TASK: Only an exact repetition of the lines from the one that holds "Handtücher (441, 2335)" to the end of the records is wanted.

SOURCE RECORDS:
┌──

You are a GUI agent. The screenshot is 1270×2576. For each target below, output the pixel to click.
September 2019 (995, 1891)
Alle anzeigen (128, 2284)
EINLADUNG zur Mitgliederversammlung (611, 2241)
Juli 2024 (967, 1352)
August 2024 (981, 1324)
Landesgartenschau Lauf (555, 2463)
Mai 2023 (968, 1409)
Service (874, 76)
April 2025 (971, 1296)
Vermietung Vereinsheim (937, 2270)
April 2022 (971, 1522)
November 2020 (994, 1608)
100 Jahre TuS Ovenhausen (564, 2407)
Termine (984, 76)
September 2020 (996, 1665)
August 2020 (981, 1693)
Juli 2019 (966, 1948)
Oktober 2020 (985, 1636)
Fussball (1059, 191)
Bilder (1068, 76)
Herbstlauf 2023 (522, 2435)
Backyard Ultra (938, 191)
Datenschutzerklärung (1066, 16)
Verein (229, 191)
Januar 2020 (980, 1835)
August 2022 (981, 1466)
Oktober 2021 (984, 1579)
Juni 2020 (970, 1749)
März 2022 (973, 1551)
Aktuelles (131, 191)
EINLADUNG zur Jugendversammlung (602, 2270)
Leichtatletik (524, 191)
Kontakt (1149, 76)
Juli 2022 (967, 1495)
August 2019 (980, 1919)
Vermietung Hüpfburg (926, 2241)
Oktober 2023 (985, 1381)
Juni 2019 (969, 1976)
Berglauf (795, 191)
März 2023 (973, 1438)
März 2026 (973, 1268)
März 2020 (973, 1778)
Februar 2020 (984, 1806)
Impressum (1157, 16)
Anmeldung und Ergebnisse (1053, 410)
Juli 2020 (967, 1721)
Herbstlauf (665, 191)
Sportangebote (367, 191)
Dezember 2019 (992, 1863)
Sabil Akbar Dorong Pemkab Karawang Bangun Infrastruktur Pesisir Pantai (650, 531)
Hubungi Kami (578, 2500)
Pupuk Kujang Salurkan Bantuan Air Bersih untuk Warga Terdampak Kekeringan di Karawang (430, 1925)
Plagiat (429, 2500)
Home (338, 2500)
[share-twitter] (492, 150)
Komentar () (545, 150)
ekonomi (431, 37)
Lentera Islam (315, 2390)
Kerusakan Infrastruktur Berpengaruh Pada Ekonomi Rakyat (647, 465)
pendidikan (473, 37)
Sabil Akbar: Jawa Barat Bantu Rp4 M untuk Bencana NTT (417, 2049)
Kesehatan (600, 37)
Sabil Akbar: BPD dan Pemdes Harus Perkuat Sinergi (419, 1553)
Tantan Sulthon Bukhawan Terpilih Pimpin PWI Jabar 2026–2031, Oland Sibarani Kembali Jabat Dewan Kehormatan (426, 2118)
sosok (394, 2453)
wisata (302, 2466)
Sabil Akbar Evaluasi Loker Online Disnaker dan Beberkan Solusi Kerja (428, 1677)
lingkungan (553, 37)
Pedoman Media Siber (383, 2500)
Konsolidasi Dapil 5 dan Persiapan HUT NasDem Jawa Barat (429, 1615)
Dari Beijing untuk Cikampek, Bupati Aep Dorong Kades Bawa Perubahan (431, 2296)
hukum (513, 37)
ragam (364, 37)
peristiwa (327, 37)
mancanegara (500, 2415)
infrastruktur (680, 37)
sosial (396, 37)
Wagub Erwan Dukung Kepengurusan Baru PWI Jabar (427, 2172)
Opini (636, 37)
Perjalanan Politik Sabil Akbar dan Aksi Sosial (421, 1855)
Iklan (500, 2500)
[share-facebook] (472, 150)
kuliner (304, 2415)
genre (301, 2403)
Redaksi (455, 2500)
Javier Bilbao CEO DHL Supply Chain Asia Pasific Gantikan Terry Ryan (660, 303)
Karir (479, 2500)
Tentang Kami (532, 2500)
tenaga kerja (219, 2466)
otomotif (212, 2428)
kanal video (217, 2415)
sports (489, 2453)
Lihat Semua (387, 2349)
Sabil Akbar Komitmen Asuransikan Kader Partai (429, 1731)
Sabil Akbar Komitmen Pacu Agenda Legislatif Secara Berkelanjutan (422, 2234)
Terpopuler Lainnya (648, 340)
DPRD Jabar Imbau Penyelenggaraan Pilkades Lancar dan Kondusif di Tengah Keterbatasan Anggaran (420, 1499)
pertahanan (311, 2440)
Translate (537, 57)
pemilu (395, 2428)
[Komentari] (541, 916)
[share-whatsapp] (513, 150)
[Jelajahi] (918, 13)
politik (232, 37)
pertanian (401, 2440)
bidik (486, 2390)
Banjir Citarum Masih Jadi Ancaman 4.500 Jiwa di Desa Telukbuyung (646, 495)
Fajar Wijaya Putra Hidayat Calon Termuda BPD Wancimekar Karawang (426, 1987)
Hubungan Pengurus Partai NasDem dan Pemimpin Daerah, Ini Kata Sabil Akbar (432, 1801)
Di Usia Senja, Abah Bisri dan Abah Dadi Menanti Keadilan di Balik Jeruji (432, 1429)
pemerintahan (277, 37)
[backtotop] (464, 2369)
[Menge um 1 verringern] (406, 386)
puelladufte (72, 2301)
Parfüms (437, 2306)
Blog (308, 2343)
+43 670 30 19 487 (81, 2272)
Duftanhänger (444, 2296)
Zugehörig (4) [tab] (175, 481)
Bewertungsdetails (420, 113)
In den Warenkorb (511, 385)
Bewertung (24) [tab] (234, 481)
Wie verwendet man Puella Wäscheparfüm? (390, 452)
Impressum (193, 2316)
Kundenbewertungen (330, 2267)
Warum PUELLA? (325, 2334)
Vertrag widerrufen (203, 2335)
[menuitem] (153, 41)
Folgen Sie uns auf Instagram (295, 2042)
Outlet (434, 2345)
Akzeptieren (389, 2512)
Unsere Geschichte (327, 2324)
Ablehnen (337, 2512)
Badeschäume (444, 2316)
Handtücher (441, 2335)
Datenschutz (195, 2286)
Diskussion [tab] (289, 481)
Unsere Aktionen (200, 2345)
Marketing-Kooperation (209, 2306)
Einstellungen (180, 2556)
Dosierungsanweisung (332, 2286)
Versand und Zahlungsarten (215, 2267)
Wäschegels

└──

YOUR RESPONSE:
Handtücher (441, 2335)
Datenschutz (195, 2286)
Diskussion [tab] (289, 481)
Unsere Aktionen (200, 2345)
Marketing-Kooperation (209, 2306)
Einstellungen (180, 2556)
Dosierungsanweisung (332, 2286)
Versand und Zahlungsarten (215, 2267)
Wäschegels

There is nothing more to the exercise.